In a decade grimly dominated by Islamist terrorism, global warming and financial crisis, it is difficult to recall the heady days of 1989 when Communism collapsed in Europe and the world seemed set for a sunny future.
“Bliss was it in that dawn to be alive,” wrote Wordsworth of the French Revolution. His thoughts were echoed by millions who participated, 20 years ago, in the destruction of the Berlin Wall, the overthrow of Soviet rule in eastern Europe and the subsequent disintegration of the Soviet Union. Unlike the French Revolution and the 1917 Russian Revolution, the upheaval of 1989-91 and its aftermath was largely free of violence.
Largely, but not entirely. Over 100,000 died in the disintegration of Yugoslavia; thousands more perished in small wars elsewhere. But, for most of the 350m people of the former communist bloc, totalitarianism ended peacefully. There was no Communist revanchism, no descent into anarchy and no nuclear Armageddon. 

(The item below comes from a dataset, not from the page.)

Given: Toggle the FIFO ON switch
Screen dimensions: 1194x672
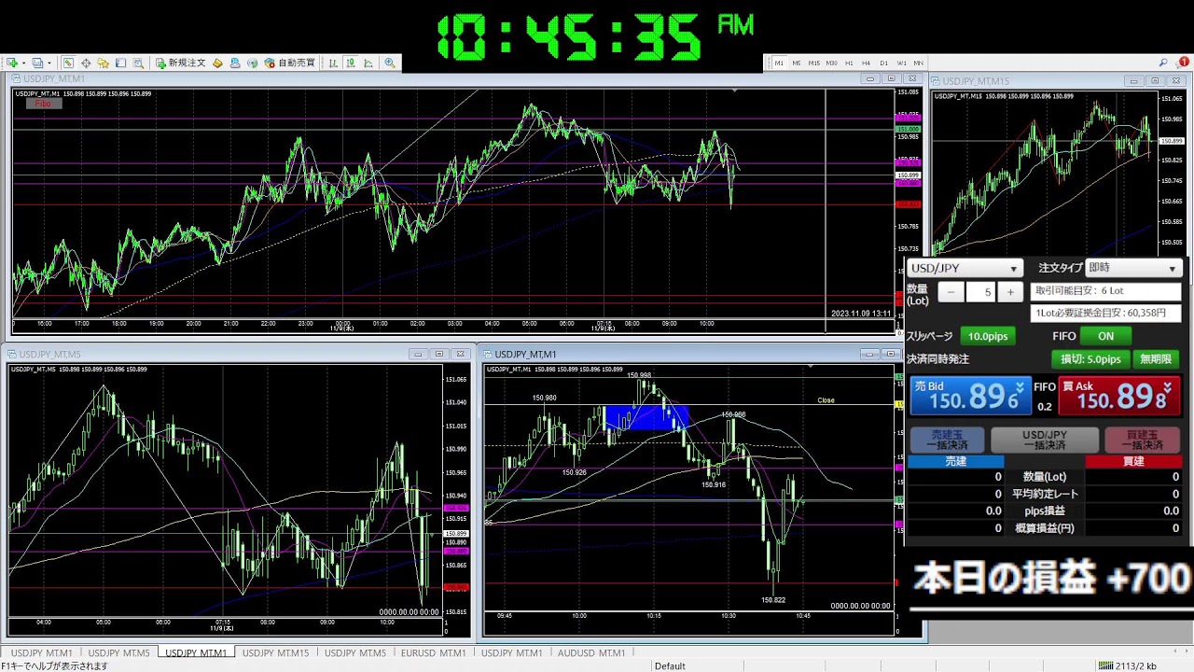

Of course, joy soon gave way to disillusion as economic restructuring tore through people’s lives. It was years before incomes returned to pre-1989 levels, even in the most advanced countries. In the poorer states, many still struggle to buy food, clothes and winter fuel. 
But, 20 years on, the world is a better place for the demise of the Soviet empire. We no longer live in the shadow of nuclear war, even though arsenals, unnecessarily, remain big enough to destroy the globe. The reduction in military spending left states with more to spend on public services, though whether the peace dividend was wisely used is another matter.
In Europe, the divisions left by the second world war have been eliminated by the enlargement of Nato and the European Union. Their frontiers have advanced from the Elbe far to the east, bringing security, liberty and the promise of prosperity to tens of millions.
The Soviet/Russian empire has been pushed from the heart of Europe. In recent years, a resurgent Moscow has sought to restore its influence, blocking the Nato membership hopes of Georgia and Ukraine. But the balance of advantage of the last two decades lies firmly with the west.
The whole transformation was driven largely by the peoples of ex-Communist Europe. They pushed forward the frontiers of freedom, not western officials who often advised caution. It is not the west as such that triumphed but the universal values that the west, for all its many shortcomings, upholds.
The Kremlin has fought back by restoring authoritarian rule in Russia and trying to block the further advance of democratic forces in the region following their success in Ukraine’s 2004 Orange Revolution. Moscow has succeeded in holding the line but only by resorting to war, last year in Georgia. The result is an east-west stand-off in the countries between the EU and Russia. This zone is emerging as Europe’s new fault line, though it is far from being a new Iron Curtain.
Today’s Russia is no totalitarian state. Having tasted the benefits of trade, travel and the internet, Russia’s elites do not want power at any price. They want power plus national modernisation plus holidays on the Cote d’Azur. How they strike the balance will determine Russia’s fate – and heavily influence its neighbours’.
Twenty years is more than a convenient anniversary. With the world economic crisis striking ex-Communist Europe hard, it is the end of an era. The eastward advance of the western alliance has reached, for now, its limits. Russia will resist, with force if necessary, any further gains. But governments will be preoccupied with the economic turmoil. As they struggle to chart their futures, they must seek to preserve the legacy of 1989-2009. Yes, times were often tough. But in most of the region there was a pervasive sense of progress. Would that this sense is not lost in the difficult years ahead.